Beer for Your Prostate? Pistachios Against Cancer? Studies We Wish Were True

Experts explain how to read the studies we wish were true.

ByABC News
December 9, 2009, 12:54 PM

Dec. 11, 2009— -- It is another study with broad appeal but not a lot of science behind it yet. It says -- at least in headline form -- that drinking beer may help men ward off prostate cancer.

There are some studies people just want to believe. Even if they're disproven by later ones.

Beer is hardly the first popular food to get headlines because of a study that suggests it may be good for you. At the same Houston conference as the beer study, other researchers presented a small study suggesting that pistachio nuts may help prevent lung cancer.

Coffee is also a popular subject for studies that draw headlines, although its potential benefits have been better studied.
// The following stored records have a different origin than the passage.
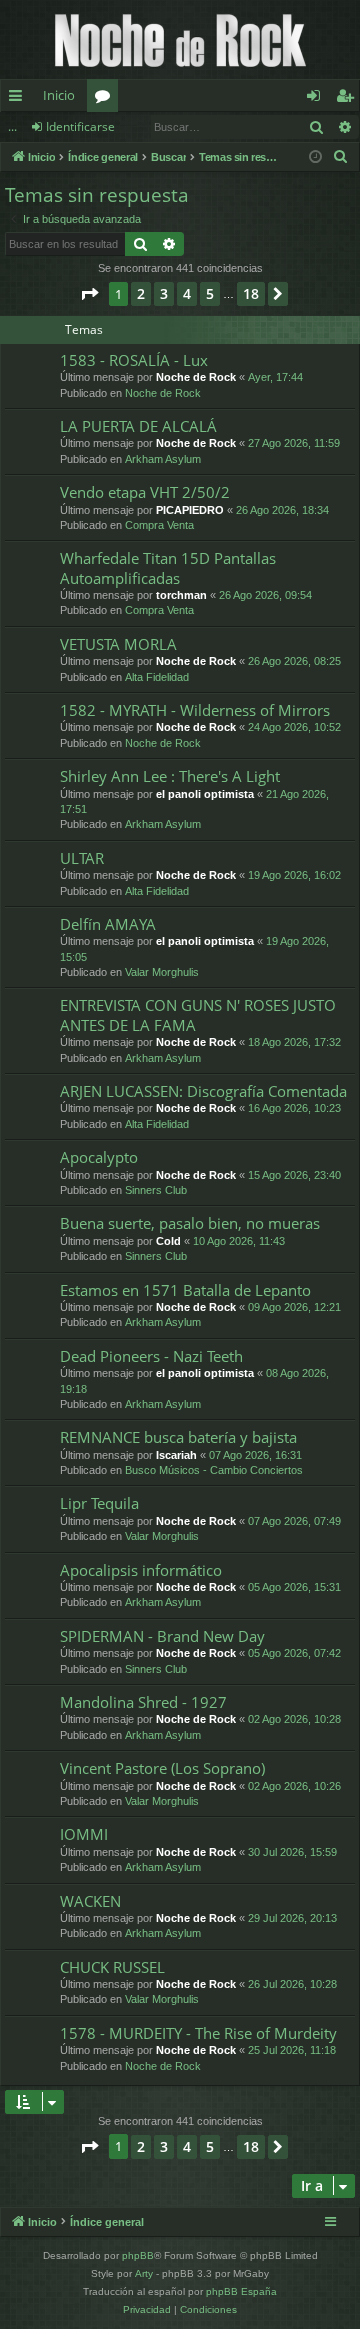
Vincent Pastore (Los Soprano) (162, 1768)
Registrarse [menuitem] (349, 99)
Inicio (59, 95)
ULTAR (82, 858)
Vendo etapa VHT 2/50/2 (145, 492)
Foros (106, 99)
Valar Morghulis (162, 972)
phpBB (138, 2255)
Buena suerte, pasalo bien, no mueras (190, 1223)
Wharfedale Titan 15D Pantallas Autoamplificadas (168, 567)
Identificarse (80, 126)
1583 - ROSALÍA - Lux (134, 360)
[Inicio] (180, 39)
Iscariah (176, 1455)
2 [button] (141, 293)
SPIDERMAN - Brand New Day (162, 1636)
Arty (144, 2273)
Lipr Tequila (99, 1503)
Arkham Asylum (163, 459)
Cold (168, 1241)
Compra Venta (159, 525)
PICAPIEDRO (190, 510)
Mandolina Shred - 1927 (143, 1702)
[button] (89, 294)
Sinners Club (156, 1190)
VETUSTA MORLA (118, 644)
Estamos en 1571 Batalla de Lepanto (185, 1290)
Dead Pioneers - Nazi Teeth (151, 1356)
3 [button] (164, 293)
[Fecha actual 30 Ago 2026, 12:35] (315, 157)
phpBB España (241, 2291)
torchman (181, 595)
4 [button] (187, 293)
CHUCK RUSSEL (112, 1967)
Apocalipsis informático (141, 1570)
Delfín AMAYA (108, 924)
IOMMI (84, 1834)
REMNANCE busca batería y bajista (178, 1437)
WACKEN (90, 1901)
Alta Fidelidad (157, 677)
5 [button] (210, 293)
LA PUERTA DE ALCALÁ (138, 426)
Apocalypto (99, 1157)
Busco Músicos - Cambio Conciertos (214, 1470)
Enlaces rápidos (19, 99)
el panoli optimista (205, 794)
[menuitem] (341, 157)
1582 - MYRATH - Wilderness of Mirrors (195, 710)
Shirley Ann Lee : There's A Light (170, 776)
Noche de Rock (196, 377)
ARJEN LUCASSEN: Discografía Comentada (203, 1091)
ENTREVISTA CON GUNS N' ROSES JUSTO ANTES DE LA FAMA (198, 1014)
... (12, 126)
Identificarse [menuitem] (317, 99)
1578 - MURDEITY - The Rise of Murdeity (198, 2033)
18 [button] (251, 293)
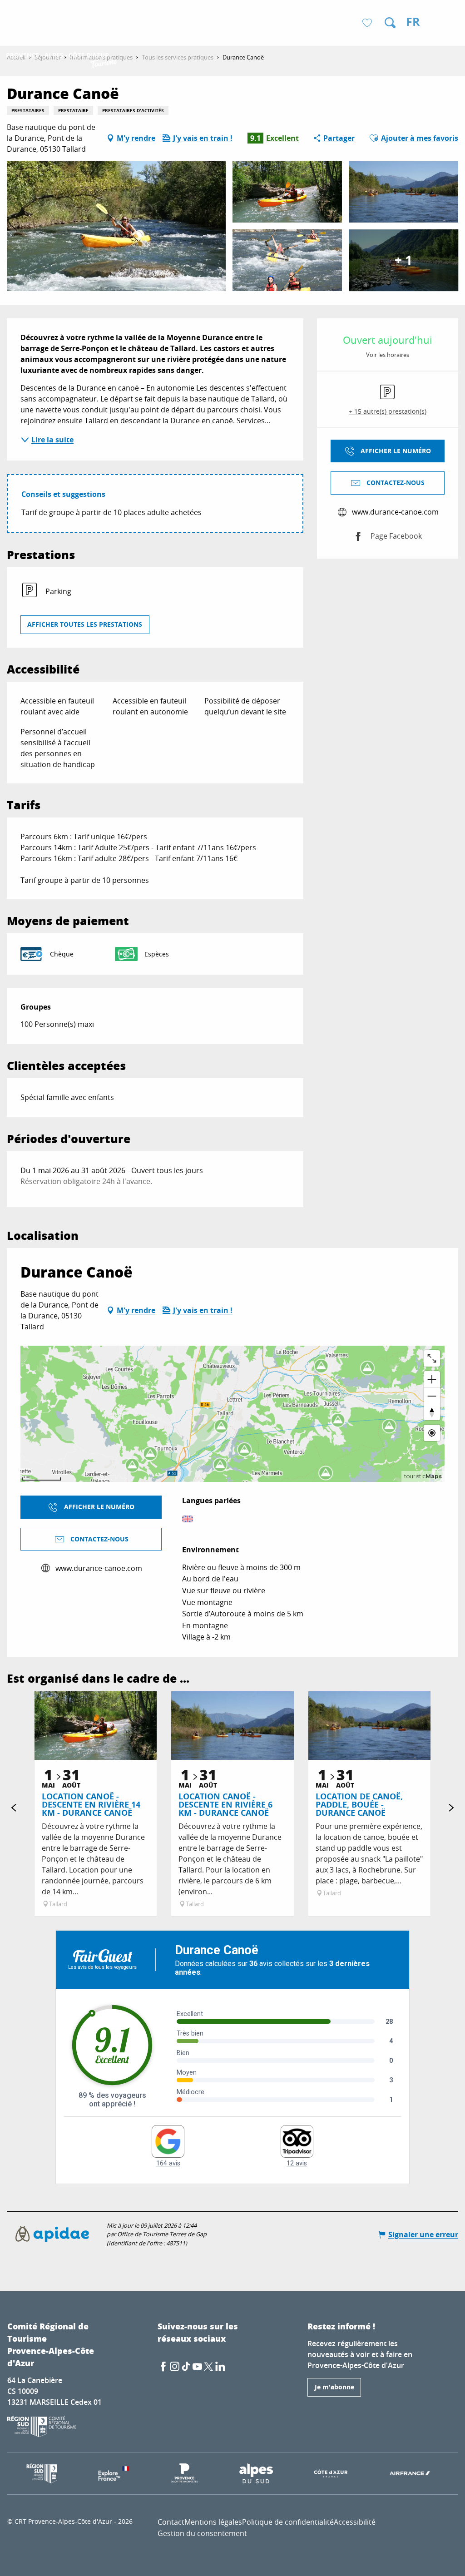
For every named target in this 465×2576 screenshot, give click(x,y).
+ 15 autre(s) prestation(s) (387, 411)
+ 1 (403, 260)
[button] (390, 23)
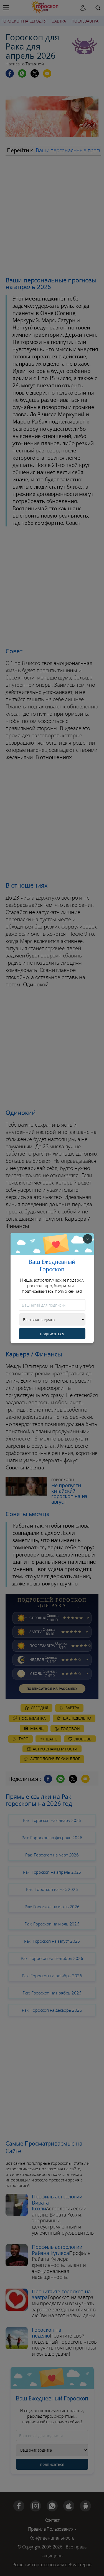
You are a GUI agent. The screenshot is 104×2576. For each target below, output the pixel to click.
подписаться (52, 1333)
But in recent years, any number of foods have gotten headlines for possible health benefits, whether it be boosting the immune system or preventing cancer.

(The cynical might note that we are learning about all these presumed superfoods at a time when we know people are eating more of everything -- including things that are good for you.)
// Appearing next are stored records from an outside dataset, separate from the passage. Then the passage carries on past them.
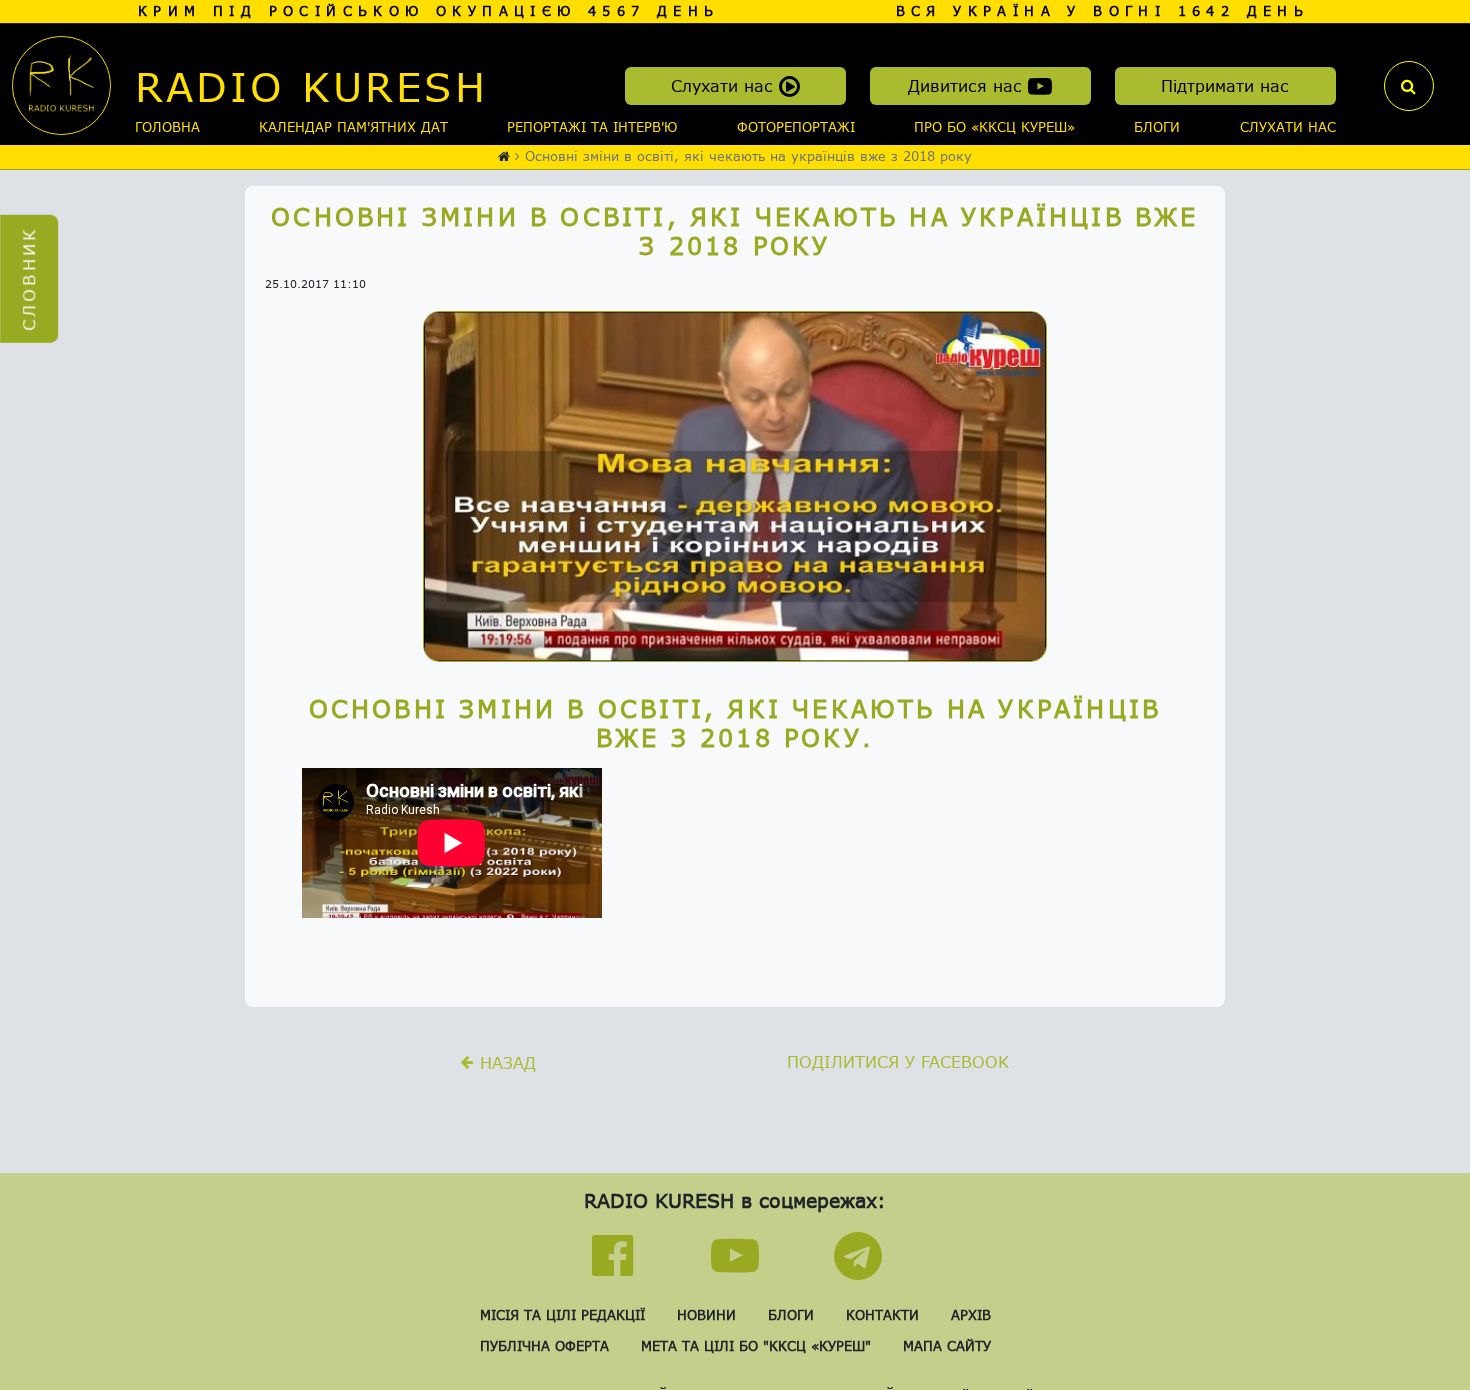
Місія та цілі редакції (562, 1315)
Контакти (882, 1315)
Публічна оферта (544, 1346)
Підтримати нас (1225, 85)
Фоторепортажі (796, 127)
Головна (167, 127)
"Small studies are better than no studies at all, but usually small studies require more studies, and I wouldn't recommend someone change their decisions or change their diet based on a small study," said Keith-Thomas Ayoob, director of the nutrition clinic at the Albert Einstein College of Medicine.

Neither the beer study nor the pistachio study quite say there are long-term benefits in humans. The beer study showed an ingredient in hops that might be beneficial, while the pistachio study showed that people absorbed vitamin E when they ate them. The authors noted that vitamin E has been shown to help prevent lung cancer. Of course, with a finding from a small study, other findings can easily knock them down.

"Basically, we've got a series of weak links here," said Dr. David L. Katz, director of the Yale Prevention Research Center. "Interventional studies (studies where vitamins are given to subjects) of vitamin E have shown an increased cancer risk."

He noted that the increased cancer risk was a variant of the form looked at by researchers in the current study, but the bottom line, he said, is that people cannot smoke and expect a pistachio-heavy diet to protect them.

"Do not make this your insurance policy against lung cancer," said Katz.